While Smith wasn’t awful by any means, he didn’t end the quarterback competition. He completed 10 of 18 passes for 112 yards, and while he was plagued by penalties and drops, Smith also had some misfires. DK Metcalf and Tyler Lockett barely played, but Smith and Seattle’s starting offensive line failed to score any points against a Bears defense that was largely playing backups by the second series.

Smith emerged from the locker room after halftime with a bag of ice around his right knee, but the ice was gone by the end of the game, and he wasn’t walking with a limp, per Brady Henderson of ESPN. For now, Seattle’s QB battle looks like it will come down to their third and final preseason game.

Winner: Bears WR Velus Jones Jr.

Somebody has to play wide receiver for the Bears, right? With Byron Pringle and N’Keal Harry dealing with injuries, third-round rookie and AARP member Velus Jones Jr. is positioned to start opposite Darnell Mooney.

Jones didn’t do a ton on offense on Thursday night, but he did gain four yards on a short pass play that looked to be going nowhere.
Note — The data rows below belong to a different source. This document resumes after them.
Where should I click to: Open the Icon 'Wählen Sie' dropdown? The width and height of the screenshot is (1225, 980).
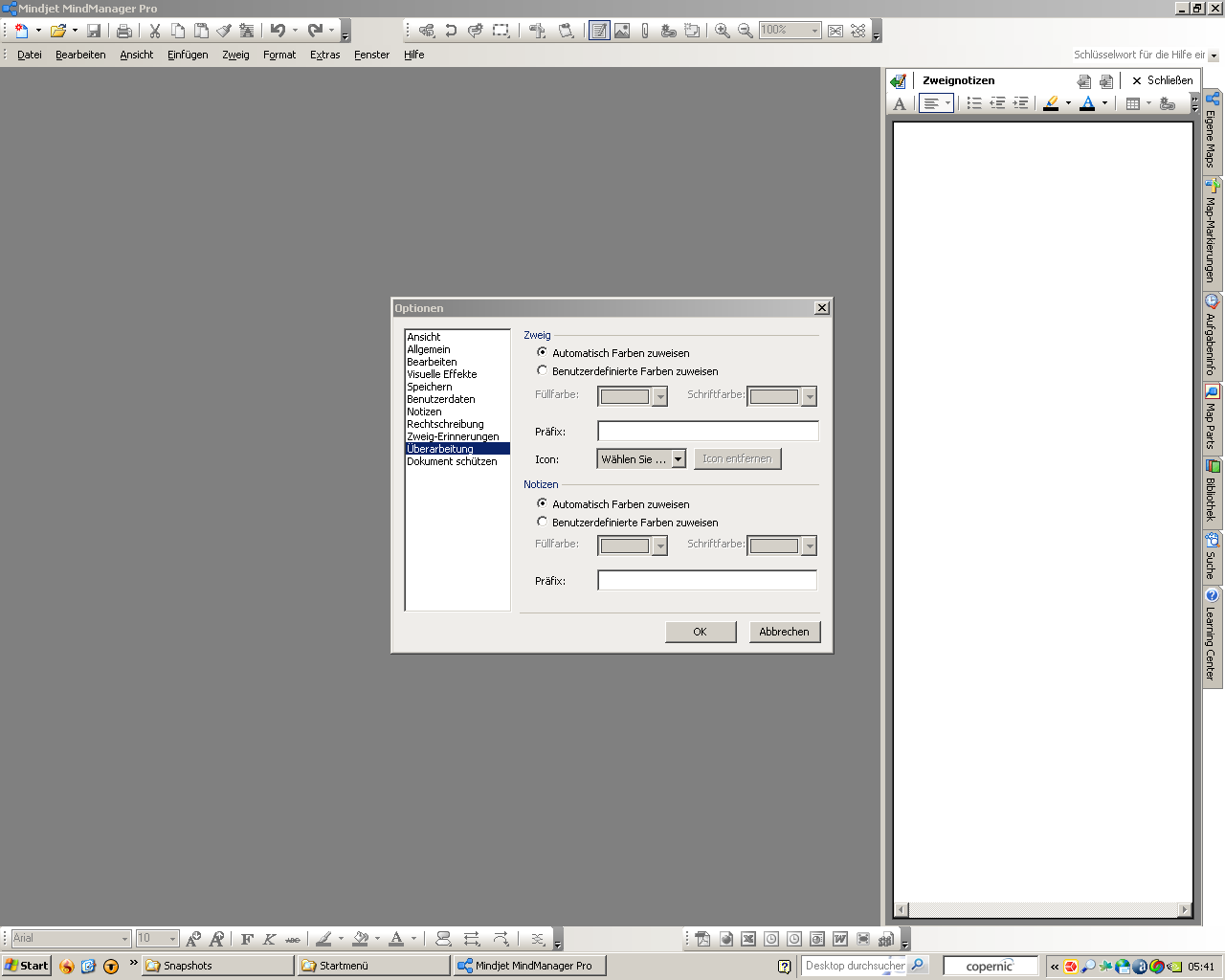click(x=678, y=459)
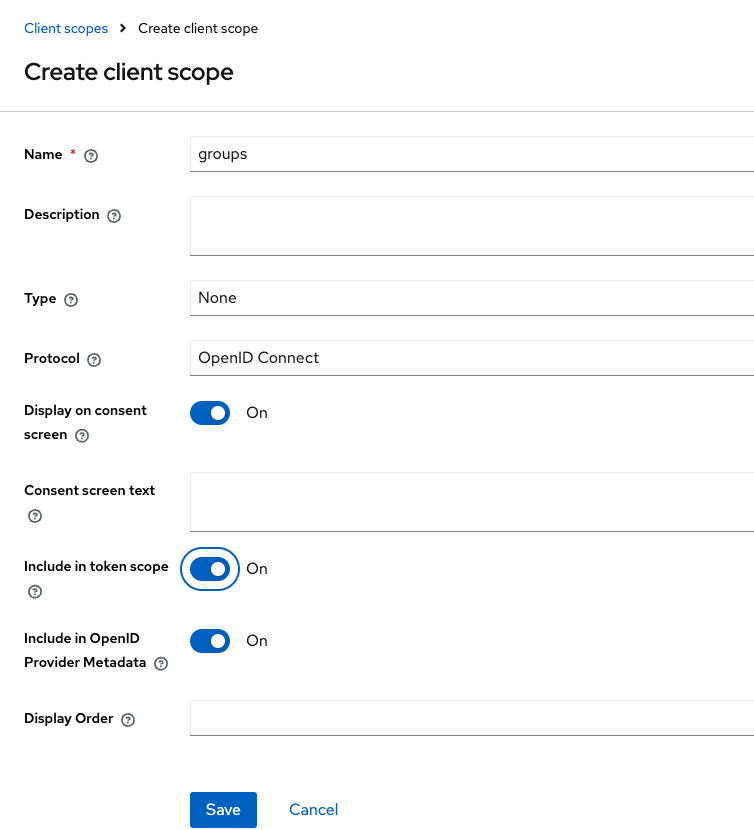The width and height of the screenshot is (754, 830).
Task: Go to Client scopes breadcrumb link
Action: coord(66,29)
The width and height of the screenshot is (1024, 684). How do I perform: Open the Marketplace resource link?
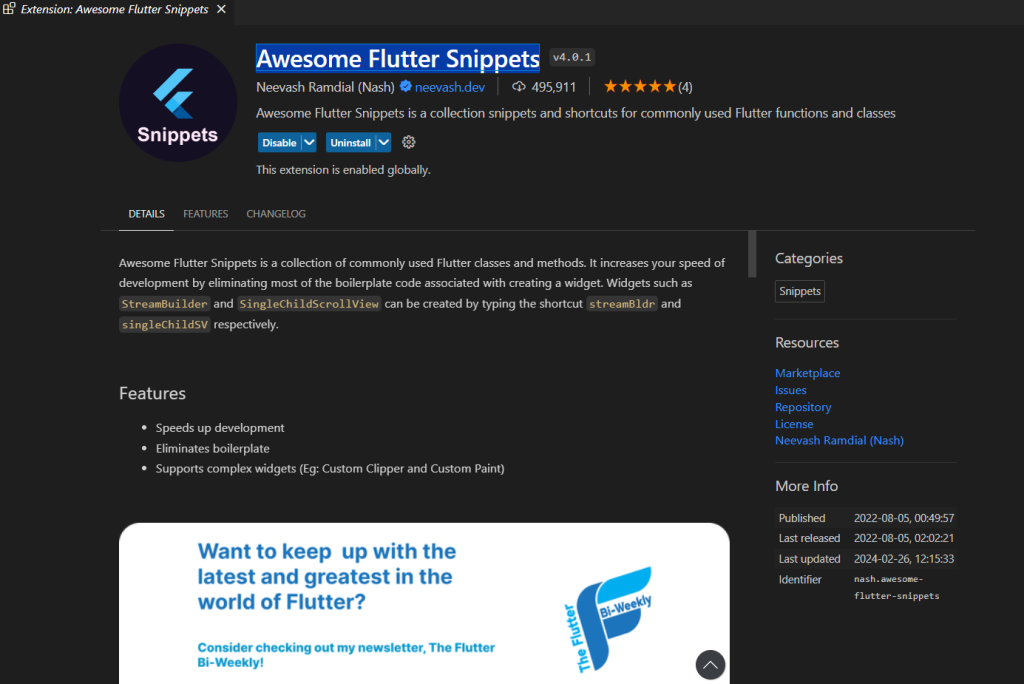click(x=807, y=373)

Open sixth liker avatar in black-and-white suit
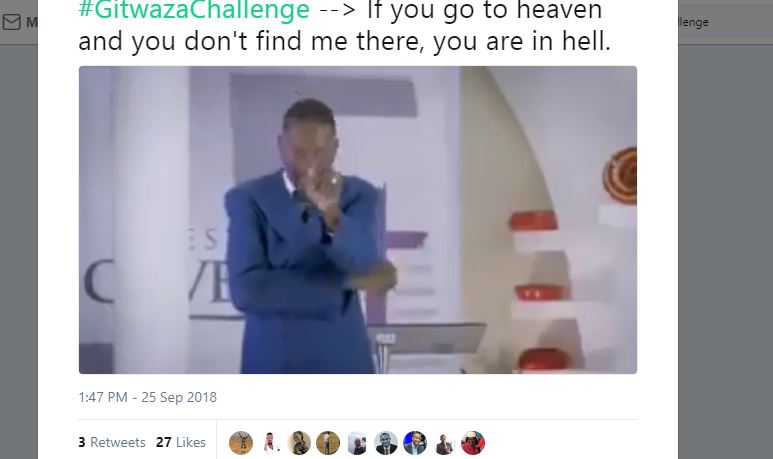(x=386, y=443)
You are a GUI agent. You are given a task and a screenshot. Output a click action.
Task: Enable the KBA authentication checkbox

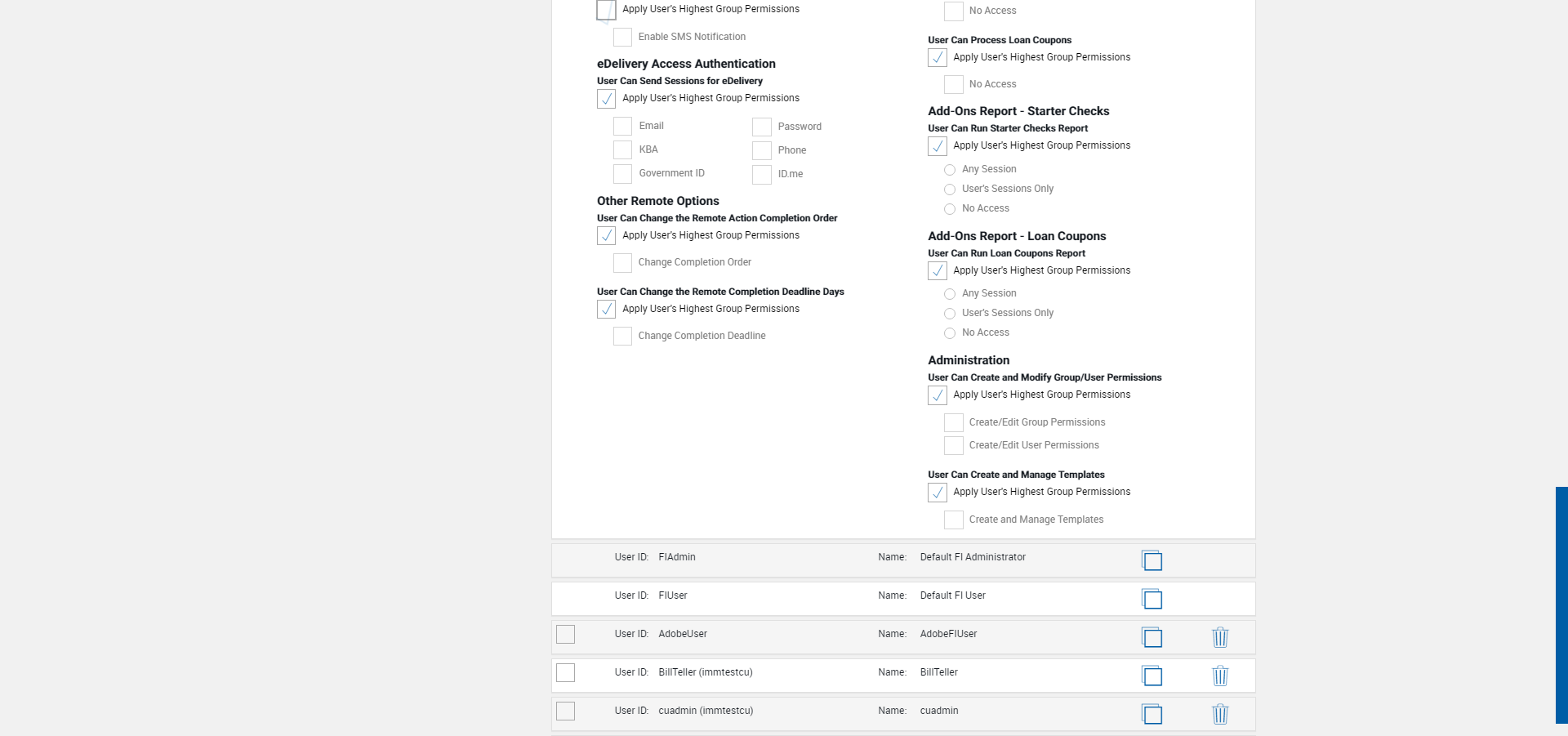click(x=622, y=149)
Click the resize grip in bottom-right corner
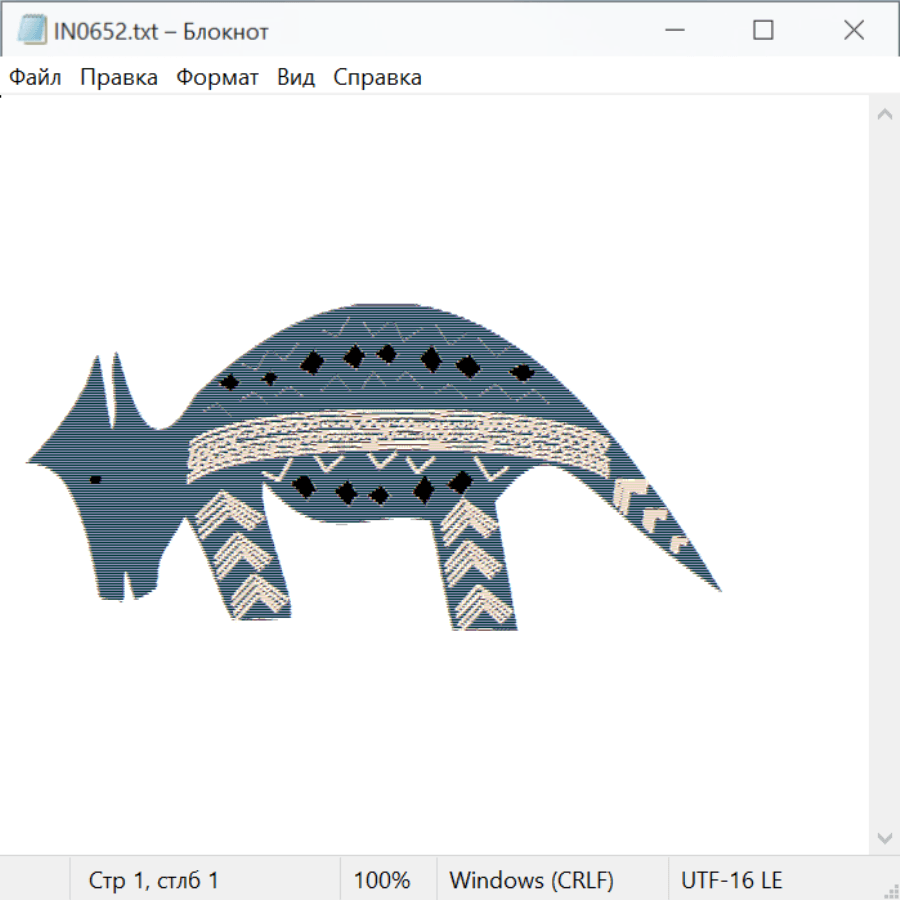900x900 pixels. point(891,891)
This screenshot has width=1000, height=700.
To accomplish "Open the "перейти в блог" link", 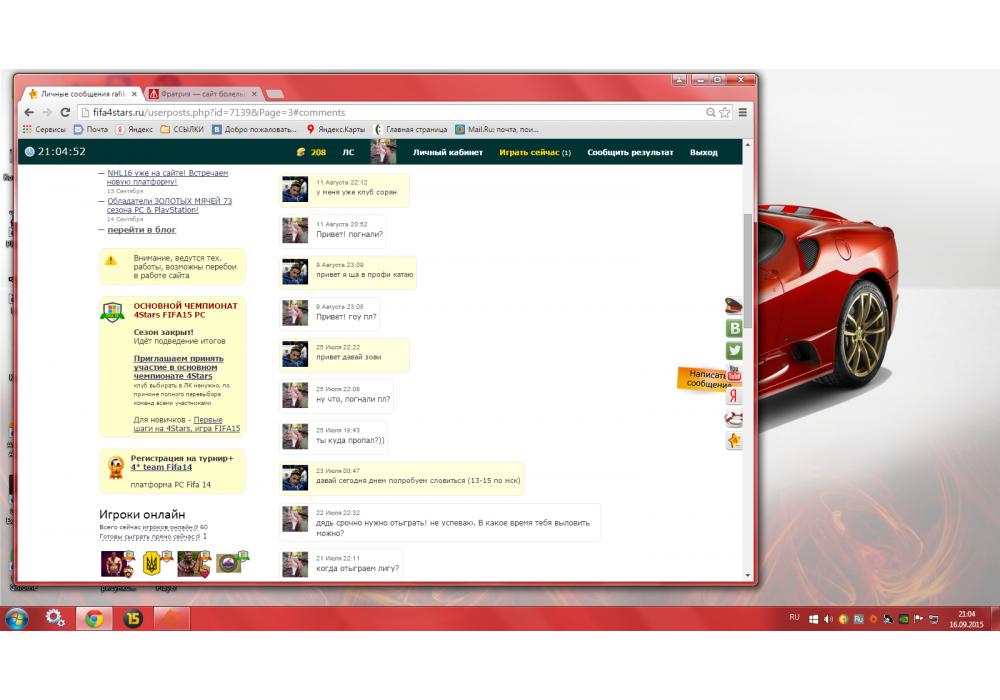I will pyautogui.click(x=141, y=230).
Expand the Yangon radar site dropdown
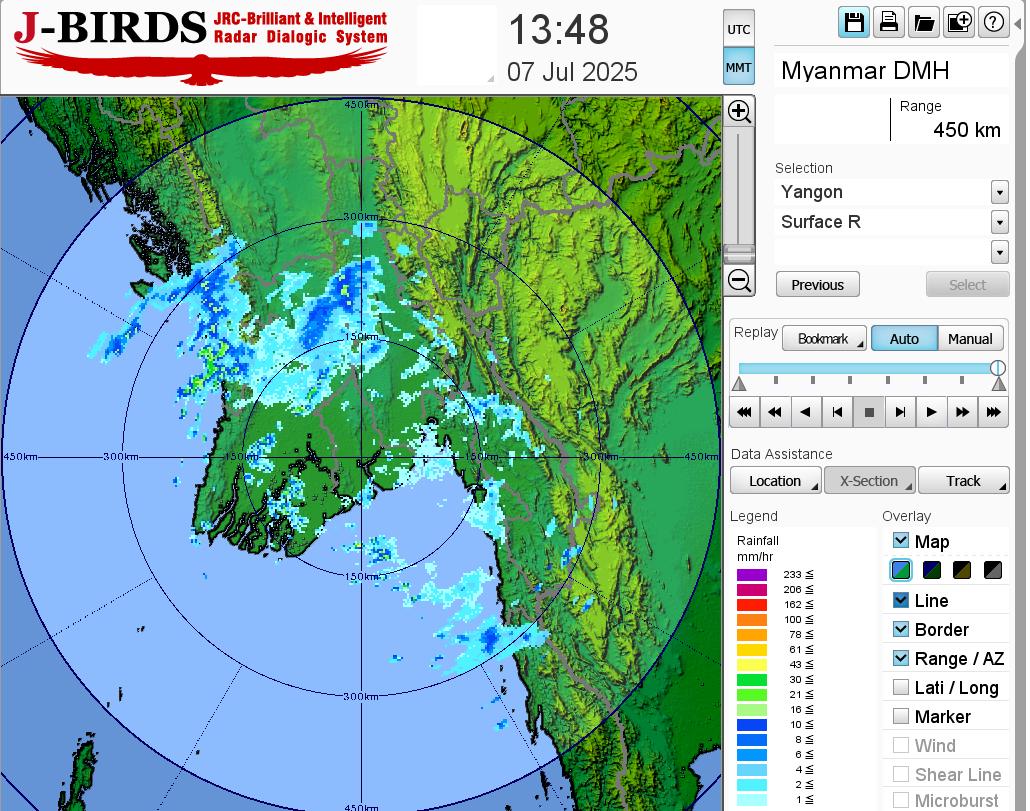Image resolution: width=1030 pixels, height=811 pixels. pyautogui.click(x=999, y=192)
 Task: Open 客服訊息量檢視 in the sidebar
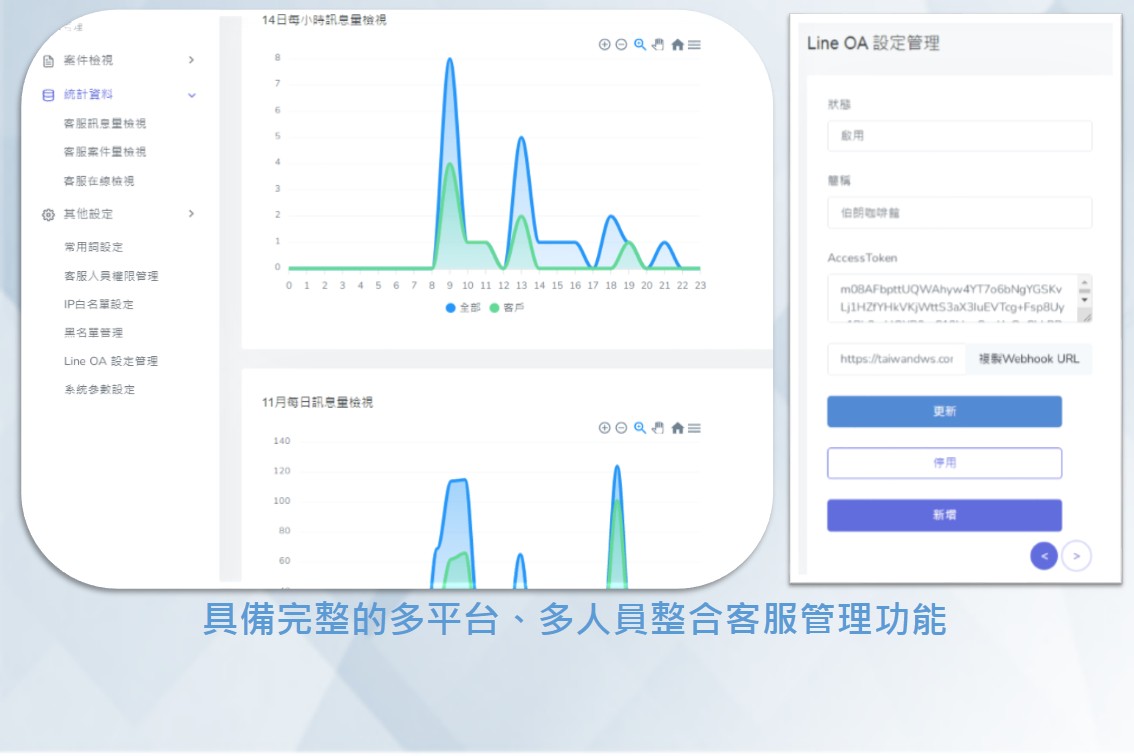(105, 124)
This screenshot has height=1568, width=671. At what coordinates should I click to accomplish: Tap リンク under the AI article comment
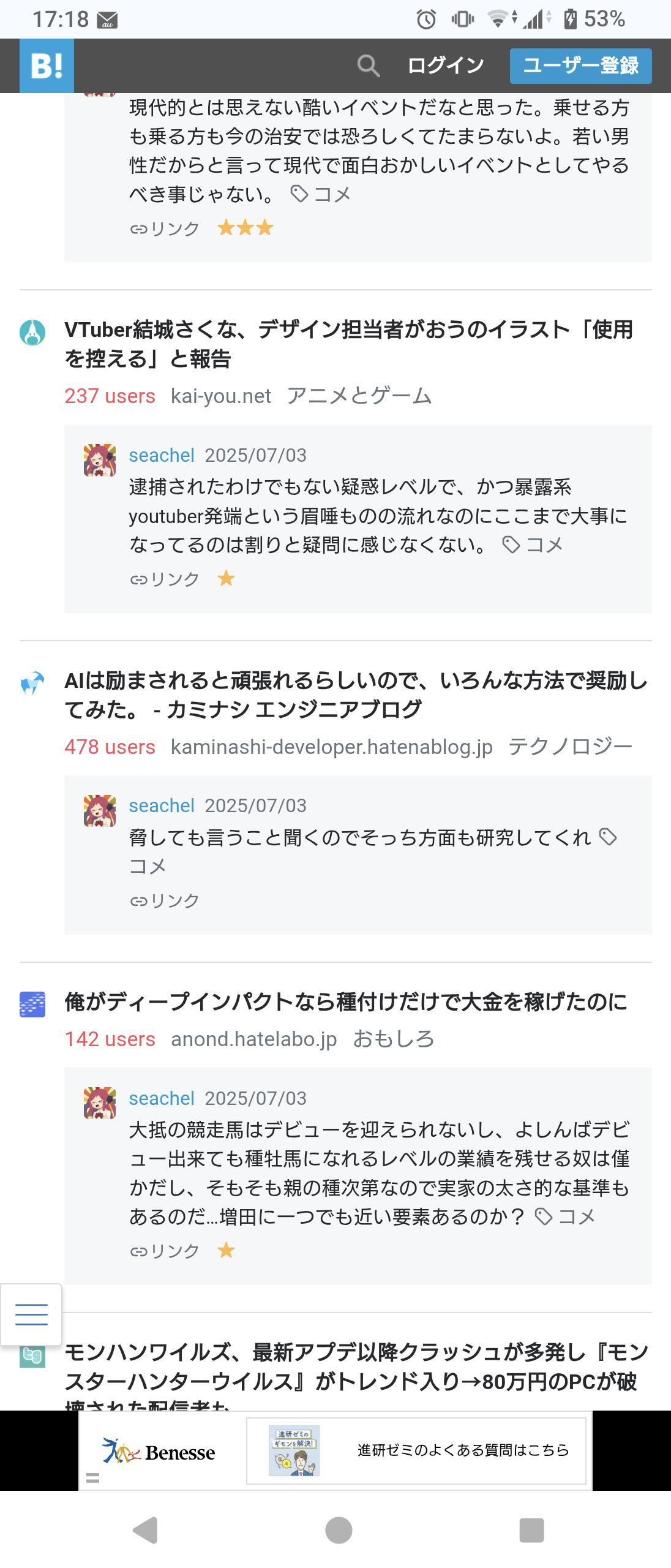[x=165, y=900]
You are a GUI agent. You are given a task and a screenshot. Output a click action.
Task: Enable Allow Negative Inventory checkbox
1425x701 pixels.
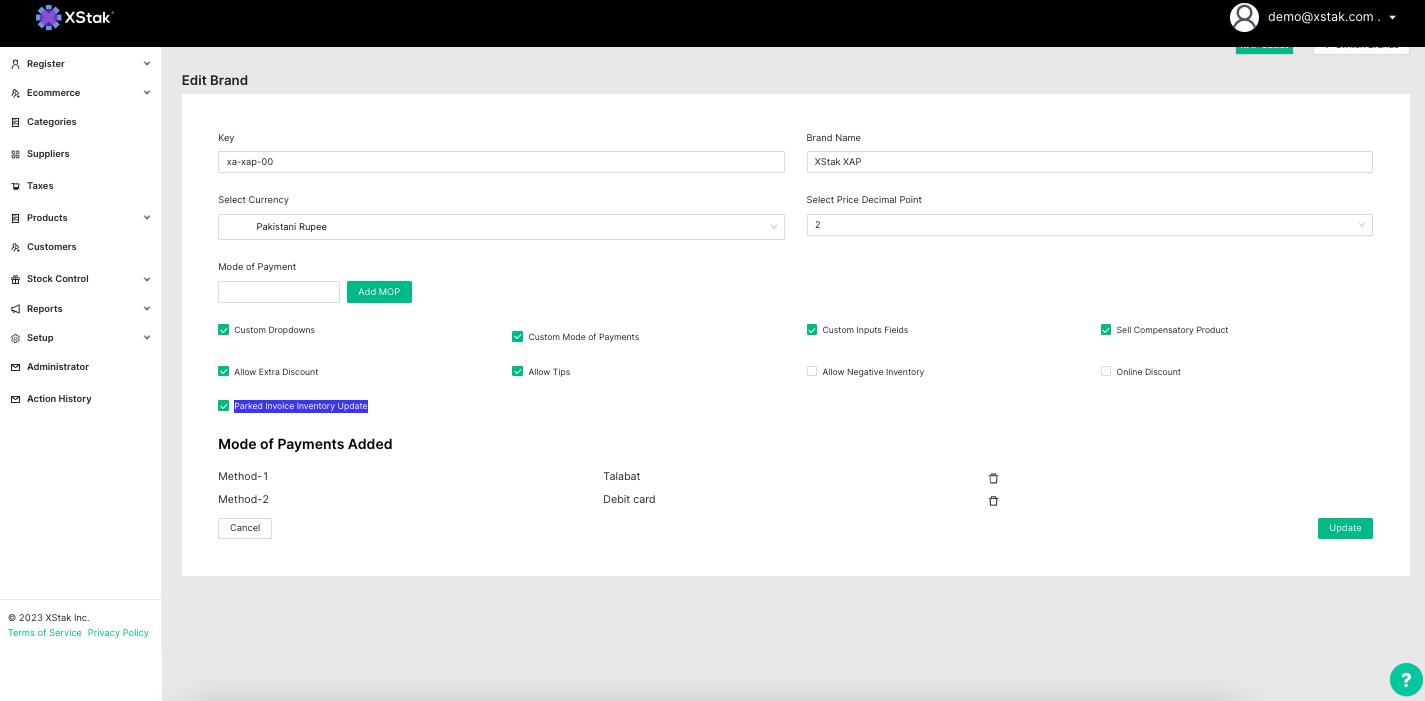tap(812, 371)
His most significant impact came on special teams, where he showed excellent burst on a 48-yard punt return. Even if Jones doesn’t end up factoring into Chicago’s offensive plans, he should make plays on special teams, just as he did at USC and Tennessee.

Loser: Seahawks G Damien Lewis

Everyone hates to see injuries, especially in the preseason. Left guard Damien Lewis suffered what looked to be a serious ankle injury in the second quarter, and he was eventually carted off the field with an air cast. Lewis, a third-round pick in 2020, started 29 games for the Seahawks over the past two years.

If Lewis is out for an extended period of time, Phil Haynes — a former fourth-rounder who’s played 127 snaps through three seasons — will take over in the starting lineup. Haynes recently received praise from Seahawks head coach Pete Carroll and had been pushing right guard Gabe Jackson for a starting spot. Assuming Lewis is sidelined, Haynes will find himself lining up on the other side of the interior.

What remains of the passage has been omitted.